Instructions to follow:
From the line containing "Screen dimensions: 1024x576" through the last line of the entries below, repeat each line word for word and leave out the rest.

======== Task material

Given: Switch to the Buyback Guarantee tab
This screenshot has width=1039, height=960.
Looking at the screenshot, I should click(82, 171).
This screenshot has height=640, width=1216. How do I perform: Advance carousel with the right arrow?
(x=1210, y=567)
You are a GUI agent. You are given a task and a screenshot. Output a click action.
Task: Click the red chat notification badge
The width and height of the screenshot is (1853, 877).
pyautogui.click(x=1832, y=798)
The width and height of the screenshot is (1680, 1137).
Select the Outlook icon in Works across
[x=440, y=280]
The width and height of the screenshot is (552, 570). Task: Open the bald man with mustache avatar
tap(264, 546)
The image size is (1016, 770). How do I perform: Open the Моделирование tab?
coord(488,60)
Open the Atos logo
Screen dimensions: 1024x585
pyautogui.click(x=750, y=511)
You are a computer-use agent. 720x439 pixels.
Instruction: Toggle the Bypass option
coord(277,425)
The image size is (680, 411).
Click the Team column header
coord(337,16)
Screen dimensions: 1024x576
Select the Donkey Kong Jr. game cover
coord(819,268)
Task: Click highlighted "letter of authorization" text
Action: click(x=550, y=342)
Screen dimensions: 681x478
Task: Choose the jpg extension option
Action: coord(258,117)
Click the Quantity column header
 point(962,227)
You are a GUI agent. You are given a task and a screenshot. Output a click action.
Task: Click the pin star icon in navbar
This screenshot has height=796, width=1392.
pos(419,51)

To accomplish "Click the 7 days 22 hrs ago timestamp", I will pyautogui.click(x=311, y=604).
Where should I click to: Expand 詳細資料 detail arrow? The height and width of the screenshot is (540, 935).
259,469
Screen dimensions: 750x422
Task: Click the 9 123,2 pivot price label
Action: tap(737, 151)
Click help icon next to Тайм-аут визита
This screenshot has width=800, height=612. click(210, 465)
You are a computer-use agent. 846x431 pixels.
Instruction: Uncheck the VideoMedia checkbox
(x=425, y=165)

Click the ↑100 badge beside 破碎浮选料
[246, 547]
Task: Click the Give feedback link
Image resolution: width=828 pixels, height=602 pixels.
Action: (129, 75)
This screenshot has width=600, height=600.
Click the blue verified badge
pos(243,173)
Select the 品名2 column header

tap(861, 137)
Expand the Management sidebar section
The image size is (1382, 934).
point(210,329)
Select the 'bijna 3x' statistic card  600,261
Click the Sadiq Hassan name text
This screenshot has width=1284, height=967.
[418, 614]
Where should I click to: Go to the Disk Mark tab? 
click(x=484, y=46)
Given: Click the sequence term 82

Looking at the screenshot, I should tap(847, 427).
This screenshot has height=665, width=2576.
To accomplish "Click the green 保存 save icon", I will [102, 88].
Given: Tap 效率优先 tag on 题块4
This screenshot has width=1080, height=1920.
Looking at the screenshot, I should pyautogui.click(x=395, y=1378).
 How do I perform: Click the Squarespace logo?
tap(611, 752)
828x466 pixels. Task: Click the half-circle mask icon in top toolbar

================

Response to this task:
Screen dimensions: 1024x576
Select the Donkey Kong Jr. game cover
coord(819,268)
Task: Click highlighted "letter of authorization" text
Action: click(x=550, y=342)
Screen dimensions: 681x478
Task: Choose the jpg extension option
Action: coord(258,117)
Click the Quantity column header
 point(962,227)
You are a GUI agent. You are given a task and a screenshot. Output a click action.
Task: Click the pin star icon in navbar
This screenshot has height=796, width=1392.
pos(419,51)

To accomplish "Click the 7 days 22 hrs ago timestamp", I will pyautogui.click(x=311, y=604).
Where should I click to: Expand 詳細資料 detail arrow? The height and width of the screenshot is (540, 935).
259,469
Screen dimensions: 750x422
Task: Click the 9 123,2 pivot price label
Action: tap(737, 151)
Click help icon next to Тайм-аут визита
This screenshot has width=800, height=612. click(210, 465)
You are a computer-use agent. 846x431 pixels.
Instruction: Uncheck the VideoMedia checkbox
(x=425, y=165)

Click the ↑100 badge beside 破碎浮选料
[246, 547]
Task: Click the Give feedback link
Image resolution: width=828 pixels, height=602 pixels.
Action: (129, 75)
This screenshot has width=600, height=600.
Click the blue verified badge
pos(243,173)
Select the 品名2 column header

tap(861, 137)
Expand the Management sidebar section
The image size is (1382, 934).
point(210,329)
Select the 'bijna 3x' statistic card  600,261
Click the Sadiq Hassan name text
This screenshot has width=1284, height=967.
[418, 614]
Where should I click to: Go to the Disk Mark tab? 
click(x=484, y=46)
Given: Click the sequence term 82

Looking at the screenshot, I should tap(847, 427).
This screenshot has height=665, width=2576.
To accomplish "Click the green 保存 save icon", I will [102, 88].
Given: Tap 效率优先 tag on 题块4
This screenshot has width=1080, height=1920.
Looking at the screenshot, I should pyautogui.click(x=395, y=1378).
 How do I perform: Click the Squarespace logo?
tap(611, 752)
828x466 pixels. Task: Click the half-circle mask icon in top toolbar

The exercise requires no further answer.